→ Available data:

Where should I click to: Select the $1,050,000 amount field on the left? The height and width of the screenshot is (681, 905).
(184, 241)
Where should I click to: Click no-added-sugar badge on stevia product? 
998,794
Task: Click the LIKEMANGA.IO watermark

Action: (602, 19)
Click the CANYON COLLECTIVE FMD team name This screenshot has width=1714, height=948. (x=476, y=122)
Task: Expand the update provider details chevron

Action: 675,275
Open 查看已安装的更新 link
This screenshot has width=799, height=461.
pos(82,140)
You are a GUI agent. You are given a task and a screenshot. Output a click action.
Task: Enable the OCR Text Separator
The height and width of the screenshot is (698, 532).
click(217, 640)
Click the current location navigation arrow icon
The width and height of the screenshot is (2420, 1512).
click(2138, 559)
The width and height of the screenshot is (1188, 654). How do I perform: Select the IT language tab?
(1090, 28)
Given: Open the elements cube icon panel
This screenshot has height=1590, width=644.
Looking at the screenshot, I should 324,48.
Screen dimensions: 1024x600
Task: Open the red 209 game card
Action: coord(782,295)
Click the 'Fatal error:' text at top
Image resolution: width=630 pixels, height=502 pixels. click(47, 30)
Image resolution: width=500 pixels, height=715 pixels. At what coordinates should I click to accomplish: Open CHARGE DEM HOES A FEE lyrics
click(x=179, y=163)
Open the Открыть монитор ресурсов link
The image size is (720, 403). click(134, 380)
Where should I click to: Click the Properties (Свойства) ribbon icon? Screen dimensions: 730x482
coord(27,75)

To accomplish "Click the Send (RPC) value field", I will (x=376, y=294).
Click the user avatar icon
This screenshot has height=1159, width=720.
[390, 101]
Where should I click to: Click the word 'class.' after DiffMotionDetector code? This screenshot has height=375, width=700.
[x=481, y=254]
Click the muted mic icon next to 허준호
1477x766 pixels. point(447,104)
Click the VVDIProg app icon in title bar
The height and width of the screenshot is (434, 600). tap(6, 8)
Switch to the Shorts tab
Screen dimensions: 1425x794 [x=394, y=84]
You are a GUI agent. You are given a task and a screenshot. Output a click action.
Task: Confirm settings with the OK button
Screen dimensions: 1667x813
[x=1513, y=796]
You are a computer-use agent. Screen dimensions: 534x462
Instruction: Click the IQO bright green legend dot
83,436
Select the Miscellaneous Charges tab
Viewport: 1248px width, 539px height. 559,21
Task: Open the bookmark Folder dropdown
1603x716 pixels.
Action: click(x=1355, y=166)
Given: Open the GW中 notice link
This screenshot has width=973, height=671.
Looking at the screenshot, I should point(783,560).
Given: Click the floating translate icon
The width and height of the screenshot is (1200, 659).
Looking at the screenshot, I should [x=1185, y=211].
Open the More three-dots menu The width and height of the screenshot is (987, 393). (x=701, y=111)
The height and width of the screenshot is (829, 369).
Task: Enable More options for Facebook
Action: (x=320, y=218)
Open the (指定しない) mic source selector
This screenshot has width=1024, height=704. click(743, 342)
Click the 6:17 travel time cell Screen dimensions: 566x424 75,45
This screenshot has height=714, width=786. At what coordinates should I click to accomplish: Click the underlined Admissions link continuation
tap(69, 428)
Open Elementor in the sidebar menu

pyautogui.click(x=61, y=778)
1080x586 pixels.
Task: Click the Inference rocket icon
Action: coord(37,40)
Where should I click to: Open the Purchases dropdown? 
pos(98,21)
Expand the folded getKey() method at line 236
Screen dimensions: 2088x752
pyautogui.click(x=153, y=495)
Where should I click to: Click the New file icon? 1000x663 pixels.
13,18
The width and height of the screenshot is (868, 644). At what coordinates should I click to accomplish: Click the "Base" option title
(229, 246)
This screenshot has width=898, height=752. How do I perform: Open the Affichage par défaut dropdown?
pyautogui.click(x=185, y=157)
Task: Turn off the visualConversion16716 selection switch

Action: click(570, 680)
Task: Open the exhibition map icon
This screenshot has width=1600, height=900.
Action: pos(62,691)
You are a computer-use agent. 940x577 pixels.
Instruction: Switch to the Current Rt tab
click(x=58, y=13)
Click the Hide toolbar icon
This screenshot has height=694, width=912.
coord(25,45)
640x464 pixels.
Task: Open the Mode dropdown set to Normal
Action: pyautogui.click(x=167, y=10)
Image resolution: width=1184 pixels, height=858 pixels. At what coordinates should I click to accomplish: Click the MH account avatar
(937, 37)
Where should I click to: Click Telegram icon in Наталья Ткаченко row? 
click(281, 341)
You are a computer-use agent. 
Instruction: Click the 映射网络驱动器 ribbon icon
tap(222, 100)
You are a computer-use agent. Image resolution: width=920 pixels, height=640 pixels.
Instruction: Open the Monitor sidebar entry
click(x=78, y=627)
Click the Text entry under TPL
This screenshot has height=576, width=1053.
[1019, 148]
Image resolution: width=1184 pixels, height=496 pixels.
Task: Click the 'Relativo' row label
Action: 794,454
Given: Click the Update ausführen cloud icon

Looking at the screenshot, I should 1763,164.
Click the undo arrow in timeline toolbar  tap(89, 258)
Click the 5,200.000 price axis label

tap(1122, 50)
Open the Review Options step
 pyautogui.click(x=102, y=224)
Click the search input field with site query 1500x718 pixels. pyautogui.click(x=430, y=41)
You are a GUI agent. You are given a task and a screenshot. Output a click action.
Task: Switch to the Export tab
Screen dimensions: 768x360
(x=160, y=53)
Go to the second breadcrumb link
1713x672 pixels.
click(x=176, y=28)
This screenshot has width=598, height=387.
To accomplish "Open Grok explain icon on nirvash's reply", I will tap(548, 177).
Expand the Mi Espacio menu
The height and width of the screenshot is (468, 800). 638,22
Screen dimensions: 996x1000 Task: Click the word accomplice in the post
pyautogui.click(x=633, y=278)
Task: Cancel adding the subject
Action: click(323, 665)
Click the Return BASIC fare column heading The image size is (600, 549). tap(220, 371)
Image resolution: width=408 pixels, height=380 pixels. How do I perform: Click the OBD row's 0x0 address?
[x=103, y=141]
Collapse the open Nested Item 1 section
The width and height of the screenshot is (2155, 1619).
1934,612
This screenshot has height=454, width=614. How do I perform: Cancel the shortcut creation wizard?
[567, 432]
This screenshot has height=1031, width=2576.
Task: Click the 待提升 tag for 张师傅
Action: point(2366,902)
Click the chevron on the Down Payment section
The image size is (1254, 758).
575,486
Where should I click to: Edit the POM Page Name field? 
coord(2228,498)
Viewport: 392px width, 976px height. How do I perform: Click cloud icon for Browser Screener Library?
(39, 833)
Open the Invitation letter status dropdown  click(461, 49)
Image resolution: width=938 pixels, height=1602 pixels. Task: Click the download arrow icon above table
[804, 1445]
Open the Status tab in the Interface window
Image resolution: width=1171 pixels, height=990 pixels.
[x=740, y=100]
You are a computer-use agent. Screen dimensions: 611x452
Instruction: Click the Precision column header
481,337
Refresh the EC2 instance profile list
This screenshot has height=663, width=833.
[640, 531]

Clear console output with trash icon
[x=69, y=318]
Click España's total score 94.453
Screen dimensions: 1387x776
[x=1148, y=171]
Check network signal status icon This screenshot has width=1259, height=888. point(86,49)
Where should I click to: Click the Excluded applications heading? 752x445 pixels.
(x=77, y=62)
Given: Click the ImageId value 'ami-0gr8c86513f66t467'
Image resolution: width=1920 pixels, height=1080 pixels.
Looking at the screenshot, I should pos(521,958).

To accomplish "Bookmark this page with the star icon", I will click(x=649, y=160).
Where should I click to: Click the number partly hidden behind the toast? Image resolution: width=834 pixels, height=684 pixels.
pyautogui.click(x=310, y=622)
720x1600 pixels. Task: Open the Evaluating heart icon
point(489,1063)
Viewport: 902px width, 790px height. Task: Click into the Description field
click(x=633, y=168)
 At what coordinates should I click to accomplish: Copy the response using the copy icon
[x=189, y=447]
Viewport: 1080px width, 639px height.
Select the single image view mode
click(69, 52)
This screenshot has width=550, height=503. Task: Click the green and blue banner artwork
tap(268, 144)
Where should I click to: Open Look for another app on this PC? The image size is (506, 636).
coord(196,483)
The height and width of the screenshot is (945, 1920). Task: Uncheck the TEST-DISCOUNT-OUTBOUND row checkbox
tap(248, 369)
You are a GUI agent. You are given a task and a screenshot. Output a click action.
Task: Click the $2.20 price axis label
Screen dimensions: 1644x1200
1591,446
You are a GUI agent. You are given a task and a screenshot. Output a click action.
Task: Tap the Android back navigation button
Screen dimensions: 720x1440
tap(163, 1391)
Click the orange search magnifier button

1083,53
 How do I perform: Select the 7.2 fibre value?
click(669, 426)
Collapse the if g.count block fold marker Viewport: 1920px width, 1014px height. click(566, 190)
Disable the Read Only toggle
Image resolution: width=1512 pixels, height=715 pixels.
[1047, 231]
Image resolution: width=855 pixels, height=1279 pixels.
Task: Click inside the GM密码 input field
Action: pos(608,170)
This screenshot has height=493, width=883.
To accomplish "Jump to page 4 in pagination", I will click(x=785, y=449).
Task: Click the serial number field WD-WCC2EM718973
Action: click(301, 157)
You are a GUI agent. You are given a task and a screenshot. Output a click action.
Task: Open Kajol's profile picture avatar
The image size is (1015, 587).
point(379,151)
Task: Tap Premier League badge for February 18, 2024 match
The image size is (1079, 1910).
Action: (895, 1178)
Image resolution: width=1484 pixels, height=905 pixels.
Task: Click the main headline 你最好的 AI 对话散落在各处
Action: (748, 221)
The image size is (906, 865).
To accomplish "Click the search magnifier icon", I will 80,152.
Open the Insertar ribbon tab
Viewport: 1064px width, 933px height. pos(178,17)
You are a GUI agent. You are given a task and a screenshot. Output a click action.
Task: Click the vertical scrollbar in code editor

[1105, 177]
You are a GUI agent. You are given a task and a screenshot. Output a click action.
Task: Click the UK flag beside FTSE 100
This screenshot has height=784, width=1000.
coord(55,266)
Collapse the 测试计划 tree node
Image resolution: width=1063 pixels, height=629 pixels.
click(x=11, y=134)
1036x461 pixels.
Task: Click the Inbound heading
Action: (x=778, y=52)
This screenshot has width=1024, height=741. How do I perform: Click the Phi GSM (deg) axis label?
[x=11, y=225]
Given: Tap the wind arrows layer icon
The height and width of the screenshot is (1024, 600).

→ What needs to be done:
Within the material above, the line with "Screen dimensions: 1644x1200" opens the range and the line with "Disable the Read Only toggle" closes it; reproduce that range word for word.

→ Written response:
Screen dimensions: 1644x1200
1591,446
You are a GUI agent. You are given a task and a screenshot. Output a click action.
Task: Tap the Android back navigation button
Screen dimensions: 720x1440
tap(163, 1391)
Click the orange search magnifier button

1083,53
 How do I perform: Select the 7.2 fibre value?
click(669, 426)
Collapse the if g.count block fold marker Viewport: 1920px width, 1014px height. click(566, 190)
Disable the Read Only toggle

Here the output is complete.